**Request:** Copy out every line of the material below that contains the word "swatch", matching case exactly.
* * * * * * *
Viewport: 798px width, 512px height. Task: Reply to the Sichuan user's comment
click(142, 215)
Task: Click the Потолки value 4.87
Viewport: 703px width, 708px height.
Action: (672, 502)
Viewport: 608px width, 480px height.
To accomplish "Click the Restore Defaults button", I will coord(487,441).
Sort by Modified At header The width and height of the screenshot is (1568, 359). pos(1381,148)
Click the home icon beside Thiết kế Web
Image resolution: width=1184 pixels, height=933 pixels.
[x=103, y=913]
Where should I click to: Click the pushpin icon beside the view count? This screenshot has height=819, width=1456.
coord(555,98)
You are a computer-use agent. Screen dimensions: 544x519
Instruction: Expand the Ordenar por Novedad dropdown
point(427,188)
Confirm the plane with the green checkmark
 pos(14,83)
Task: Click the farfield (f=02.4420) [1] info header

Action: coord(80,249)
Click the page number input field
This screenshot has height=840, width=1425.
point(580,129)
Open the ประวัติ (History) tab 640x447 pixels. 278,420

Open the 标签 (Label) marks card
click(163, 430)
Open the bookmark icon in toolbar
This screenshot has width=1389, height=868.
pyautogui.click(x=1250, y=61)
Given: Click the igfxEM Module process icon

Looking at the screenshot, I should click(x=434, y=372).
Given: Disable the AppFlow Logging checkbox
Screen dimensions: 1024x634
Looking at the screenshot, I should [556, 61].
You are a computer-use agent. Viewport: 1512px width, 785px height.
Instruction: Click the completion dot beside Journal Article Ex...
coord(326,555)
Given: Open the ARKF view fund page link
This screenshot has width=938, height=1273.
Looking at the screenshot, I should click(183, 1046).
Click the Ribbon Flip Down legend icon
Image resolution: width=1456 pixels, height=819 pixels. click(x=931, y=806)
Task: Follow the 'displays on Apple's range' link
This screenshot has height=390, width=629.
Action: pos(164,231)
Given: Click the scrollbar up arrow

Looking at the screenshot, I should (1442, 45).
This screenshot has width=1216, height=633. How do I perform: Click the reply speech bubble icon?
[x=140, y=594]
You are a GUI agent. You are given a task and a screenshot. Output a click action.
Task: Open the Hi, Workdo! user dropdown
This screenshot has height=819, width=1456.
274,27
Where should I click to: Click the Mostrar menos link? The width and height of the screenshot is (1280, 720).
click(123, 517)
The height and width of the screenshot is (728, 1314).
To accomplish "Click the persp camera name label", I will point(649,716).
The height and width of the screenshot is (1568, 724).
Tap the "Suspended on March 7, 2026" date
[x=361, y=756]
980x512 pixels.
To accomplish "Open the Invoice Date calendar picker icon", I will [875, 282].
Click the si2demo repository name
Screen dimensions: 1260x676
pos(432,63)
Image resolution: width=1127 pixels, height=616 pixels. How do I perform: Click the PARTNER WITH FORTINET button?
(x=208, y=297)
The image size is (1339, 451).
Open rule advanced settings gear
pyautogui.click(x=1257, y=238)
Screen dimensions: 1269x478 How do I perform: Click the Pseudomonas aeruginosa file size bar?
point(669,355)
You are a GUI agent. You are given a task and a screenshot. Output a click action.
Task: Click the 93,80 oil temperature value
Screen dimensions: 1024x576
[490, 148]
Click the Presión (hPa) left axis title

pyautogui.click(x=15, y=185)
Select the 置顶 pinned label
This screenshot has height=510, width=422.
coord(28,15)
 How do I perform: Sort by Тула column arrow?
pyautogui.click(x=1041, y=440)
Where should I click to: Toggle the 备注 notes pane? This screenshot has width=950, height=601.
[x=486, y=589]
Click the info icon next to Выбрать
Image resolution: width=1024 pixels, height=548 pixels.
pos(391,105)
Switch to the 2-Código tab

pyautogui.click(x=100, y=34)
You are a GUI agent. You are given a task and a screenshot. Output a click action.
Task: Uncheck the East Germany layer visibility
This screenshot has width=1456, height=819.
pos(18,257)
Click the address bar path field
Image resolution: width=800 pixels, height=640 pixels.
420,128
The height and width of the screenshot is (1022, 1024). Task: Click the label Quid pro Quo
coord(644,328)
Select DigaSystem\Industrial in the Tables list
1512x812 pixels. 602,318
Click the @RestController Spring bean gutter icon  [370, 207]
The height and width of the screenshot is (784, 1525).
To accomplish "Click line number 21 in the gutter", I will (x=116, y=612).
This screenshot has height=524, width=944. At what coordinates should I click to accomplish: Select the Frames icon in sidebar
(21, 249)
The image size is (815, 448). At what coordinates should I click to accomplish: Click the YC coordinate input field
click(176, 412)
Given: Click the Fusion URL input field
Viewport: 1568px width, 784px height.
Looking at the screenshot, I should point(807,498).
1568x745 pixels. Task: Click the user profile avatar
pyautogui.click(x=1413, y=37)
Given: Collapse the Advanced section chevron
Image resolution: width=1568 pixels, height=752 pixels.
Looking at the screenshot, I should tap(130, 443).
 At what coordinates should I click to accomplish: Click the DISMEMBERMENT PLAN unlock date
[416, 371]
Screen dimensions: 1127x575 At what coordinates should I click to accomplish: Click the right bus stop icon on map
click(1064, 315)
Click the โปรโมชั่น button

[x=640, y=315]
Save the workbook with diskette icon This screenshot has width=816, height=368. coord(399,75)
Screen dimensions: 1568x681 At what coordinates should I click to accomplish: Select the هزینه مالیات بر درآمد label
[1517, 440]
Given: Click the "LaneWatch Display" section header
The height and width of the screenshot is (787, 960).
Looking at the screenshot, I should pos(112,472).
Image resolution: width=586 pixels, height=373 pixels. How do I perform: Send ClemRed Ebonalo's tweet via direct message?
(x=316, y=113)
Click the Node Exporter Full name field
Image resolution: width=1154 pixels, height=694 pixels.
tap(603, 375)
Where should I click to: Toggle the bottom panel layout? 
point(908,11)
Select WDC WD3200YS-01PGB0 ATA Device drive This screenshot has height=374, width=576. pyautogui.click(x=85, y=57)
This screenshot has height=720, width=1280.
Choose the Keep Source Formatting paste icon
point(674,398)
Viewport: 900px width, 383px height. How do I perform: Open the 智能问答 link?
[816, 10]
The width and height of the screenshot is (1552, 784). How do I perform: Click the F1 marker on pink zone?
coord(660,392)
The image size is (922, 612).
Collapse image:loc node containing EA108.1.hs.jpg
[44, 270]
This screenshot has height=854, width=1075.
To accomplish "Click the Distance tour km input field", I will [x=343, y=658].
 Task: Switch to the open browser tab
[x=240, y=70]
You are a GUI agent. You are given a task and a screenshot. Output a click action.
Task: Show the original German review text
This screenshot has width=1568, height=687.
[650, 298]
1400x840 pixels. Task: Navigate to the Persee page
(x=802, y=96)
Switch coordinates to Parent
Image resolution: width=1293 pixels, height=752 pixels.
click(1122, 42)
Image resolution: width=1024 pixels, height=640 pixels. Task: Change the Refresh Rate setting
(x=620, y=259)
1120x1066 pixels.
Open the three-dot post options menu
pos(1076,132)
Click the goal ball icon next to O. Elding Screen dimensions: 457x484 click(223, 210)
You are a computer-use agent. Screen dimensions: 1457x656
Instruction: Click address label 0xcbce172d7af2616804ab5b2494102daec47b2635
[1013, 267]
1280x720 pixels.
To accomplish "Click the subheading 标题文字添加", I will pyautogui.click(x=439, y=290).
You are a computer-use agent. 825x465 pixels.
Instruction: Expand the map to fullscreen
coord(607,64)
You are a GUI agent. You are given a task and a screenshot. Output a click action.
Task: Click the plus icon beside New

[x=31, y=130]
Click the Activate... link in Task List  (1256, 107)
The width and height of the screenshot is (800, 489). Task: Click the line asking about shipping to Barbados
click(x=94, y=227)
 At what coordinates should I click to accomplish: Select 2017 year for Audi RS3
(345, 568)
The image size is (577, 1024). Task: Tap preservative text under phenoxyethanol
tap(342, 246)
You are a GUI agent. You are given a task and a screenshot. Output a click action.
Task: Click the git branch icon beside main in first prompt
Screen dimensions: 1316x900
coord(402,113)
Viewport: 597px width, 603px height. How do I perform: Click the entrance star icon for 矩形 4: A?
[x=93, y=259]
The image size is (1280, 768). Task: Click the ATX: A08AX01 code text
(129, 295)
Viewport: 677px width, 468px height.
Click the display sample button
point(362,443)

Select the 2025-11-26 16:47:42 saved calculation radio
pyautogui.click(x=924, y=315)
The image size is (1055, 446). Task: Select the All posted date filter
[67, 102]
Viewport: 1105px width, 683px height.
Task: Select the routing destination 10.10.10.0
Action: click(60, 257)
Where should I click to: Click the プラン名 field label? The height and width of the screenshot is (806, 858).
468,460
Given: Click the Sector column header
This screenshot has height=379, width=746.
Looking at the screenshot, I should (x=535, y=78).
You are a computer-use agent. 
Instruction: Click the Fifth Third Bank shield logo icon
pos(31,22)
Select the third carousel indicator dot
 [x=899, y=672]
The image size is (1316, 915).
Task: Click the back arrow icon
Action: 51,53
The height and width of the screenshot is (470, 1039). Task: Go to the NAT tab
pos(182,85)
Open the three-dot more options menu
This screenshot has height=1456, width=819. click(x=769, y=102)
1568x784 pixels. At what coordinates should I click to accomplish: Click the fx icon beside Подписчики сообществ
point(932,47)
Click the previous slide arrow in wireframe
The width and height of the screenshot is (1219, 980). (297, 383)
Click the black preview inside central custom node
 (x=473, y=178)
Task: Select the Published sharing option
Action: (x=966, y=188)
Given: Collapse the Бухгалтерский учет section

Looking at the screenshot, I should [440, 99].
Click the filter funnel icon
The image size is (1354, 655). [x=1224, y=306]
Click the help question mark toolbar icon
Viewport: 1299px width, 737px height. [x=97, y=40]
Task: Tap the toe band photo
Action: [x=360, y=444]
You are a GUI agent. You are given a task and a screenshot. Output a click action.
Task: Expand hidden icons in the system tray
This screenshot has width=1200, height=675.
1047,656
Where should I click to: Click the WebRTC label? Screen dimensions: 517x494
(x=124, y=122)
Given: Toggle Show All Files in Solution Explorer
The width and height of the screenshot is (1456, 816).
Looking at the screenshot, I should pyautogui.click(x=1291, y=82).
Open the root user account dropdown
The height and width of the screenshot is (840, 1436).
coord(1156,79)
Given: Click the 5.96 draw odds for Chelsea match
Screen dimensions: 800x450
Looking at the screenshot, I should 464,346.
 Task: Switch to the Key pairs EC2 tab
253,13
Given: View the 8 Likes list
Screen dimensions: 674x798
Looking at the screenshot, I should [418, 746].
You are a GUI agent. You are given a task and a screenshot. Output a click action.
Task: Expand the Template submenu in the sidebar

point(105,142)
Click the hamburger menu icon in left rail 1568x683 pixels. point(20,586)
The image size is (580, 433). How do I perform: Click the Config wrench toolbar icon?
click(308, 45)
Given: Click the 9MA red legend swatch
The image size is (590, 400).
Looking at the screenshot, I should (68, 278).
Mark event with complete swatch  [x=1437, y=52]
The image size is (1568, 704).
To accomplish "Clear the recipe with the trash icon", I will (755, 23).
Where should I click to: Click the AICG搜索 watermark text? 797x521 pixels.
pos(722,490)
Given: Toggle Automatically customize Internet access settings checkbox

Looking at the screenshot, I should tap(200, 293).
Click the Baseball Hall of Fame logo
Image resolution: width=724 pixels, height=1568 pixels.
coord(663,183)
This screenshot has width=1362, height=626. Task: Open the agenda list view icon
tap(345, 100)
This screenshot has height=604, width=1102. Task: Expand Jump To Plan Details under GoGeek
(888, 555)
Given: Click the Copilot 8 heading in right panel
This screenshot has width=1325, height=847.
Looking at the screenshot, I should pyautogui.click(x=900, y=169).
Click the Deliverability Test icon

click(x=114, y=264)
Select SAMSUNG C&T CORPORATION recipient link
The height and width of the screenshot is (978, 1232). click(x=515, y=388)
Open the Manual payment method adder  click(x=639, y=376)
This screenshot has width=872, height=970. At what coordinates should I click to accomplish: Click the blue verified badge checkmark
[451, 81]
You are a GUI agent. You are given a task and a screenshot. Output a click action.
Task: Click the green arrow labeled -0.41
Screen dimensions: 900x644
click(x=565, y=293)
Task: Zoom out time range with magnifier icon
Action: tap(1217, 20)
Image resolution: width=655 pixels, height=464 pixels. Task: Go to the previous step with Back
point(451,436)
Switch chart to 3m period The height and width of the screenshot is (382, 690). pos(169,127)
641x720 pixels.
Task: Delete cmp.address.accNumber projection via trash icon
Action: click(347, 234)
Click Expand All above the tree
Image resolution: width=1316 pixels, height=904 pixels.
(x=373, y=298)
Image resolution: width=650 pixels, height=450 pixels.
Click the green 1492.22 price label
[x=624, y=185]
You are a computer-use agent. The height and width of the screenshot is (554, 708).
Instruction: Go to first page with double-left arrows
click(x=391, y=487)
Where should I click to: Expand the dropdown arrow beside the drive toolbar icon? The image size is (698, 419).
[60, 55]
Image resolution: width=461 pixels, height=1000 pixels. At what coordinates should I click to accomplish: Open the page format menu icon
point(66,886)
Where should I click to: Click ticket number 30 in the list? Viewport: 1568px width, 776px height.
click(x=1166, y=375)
* * * * * * *
**Result for this task:**
Given: Click the 9MA red legend swatch
Mark event with complete swatch  [x=1437, y=52]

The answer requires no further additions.